[Task requirements]
Every line below between the one holding "Start playback with the Play button" and the one holding "The width and height of the screenshot is (500, 398).", inclusive, should be copied exactly, and no other line.

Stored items
'''

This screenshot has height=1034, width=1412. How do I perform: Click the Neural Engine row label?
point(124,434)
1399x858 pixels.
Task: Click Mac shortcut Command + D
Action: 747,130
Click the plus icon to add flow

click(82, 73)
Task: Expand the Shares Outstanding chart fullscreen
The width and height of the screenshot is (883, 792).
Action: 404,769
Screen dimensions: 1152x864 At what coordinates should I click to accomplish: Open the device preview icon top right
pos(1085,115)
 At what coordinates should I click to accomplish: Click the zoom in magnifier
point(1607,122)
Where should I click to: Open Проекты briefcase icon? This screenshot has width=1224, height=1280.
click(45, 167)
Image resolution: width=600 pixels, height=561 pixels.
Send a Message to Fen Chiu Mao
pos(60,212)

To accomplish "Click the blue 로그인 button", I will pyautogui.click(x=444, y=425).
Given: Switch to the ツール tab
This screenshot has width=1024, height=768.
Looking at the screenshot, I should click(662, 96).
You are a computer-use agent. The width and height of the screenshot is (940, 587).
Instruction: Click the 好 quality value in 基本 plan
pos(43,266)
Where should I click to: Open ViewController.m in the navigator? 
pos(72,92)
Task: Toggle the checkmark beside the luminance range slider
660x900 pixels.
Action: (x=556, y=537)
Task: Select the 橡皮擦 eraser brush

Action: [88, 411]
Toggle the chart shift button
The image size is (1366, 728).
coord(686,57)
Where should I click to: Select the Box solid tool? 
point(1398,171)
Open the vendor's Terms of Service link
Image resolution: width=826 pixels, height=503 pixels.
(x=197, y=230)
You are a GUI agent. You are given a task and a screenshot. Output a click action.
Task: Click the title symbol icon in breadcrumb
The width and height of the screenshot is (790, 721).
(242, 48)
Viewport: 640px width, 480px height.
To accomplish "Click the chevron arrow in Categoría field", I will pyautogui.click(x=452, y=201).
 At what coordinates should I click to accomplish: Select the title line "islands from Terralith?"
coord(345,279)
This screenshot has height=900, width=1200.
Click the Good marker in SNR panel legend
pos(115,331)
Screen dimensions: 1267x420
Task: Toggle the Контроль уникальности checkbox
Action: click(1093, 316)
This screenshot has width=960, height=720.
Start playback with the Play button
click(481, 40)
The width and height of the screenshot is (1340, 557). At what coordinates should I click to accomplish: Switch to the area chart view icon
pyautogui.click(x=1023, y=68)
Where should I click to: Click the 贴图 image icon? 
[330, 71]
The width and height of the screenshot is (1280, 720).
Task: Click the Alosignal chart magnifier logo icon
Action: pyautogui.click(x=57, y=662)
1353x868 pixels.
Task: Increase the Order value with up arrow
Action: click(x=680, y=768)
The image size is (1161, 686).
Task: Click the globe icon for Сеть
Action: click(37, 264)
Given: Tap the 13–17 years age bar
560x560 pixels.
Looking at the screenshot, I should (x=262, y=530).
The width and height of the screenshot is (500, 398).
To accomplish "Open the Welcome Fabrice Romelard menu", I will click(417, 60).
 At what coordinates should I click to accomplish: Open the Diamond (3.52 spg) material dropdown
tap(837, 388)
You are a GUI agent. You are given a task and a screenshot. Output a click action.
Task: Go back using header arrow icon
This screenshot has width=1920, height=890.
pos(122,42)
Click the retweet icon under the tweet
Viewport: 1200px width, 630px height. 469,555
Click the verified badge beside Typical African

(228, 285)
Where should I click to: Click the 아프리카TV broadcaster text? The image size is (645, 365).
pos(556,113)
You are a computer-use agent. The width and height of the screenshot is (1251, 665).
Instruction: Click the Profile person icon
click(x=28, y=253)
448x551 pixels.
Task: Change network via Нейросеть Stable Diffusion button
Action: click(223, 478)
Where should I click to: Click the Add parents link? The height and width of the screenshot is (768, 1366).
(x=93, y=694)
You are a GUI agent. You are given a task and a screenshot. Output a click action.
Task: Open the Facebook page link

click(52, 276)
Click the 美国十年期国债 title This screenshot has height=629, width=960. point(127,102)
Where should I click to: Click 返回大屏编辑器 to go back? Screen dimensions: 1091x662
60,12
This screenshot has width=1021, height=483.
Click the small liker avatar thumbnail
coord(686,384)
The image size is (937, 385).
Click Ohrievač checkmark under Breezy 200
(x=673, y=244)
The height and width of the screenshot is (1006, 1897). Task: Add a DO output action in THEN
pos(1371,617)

'''

[Answer]
Start playback with the Play button
click(481, 40)
The width and height of the screenshot is (1340, 557). At what coordinates should I click to accomplish: Switch to the area chart view icon
pyautogui.click(x=1023, y=68)
Where should I click to: Click the 贴图 image icon? 
[330, 71]
The width and height of the screenshot is (1280, 720).
Task: Click the Alosignal chart magnifier logo icon
Action: pyautogui.click(x=57, y=662)
1353x868 pixels.
Task: Increase the Order value with up arrow
Action: click(x=680, y=768)
The image size is (1161, 686).
Task: Click the globe icon for Сеть
Action: click(37, 264)
Given: Tap the 13–17 years age bar
560x560 pixels.
Looking at the screenshot, I should (x=262, y=530).
The width and height of the screenshot is (500, 398).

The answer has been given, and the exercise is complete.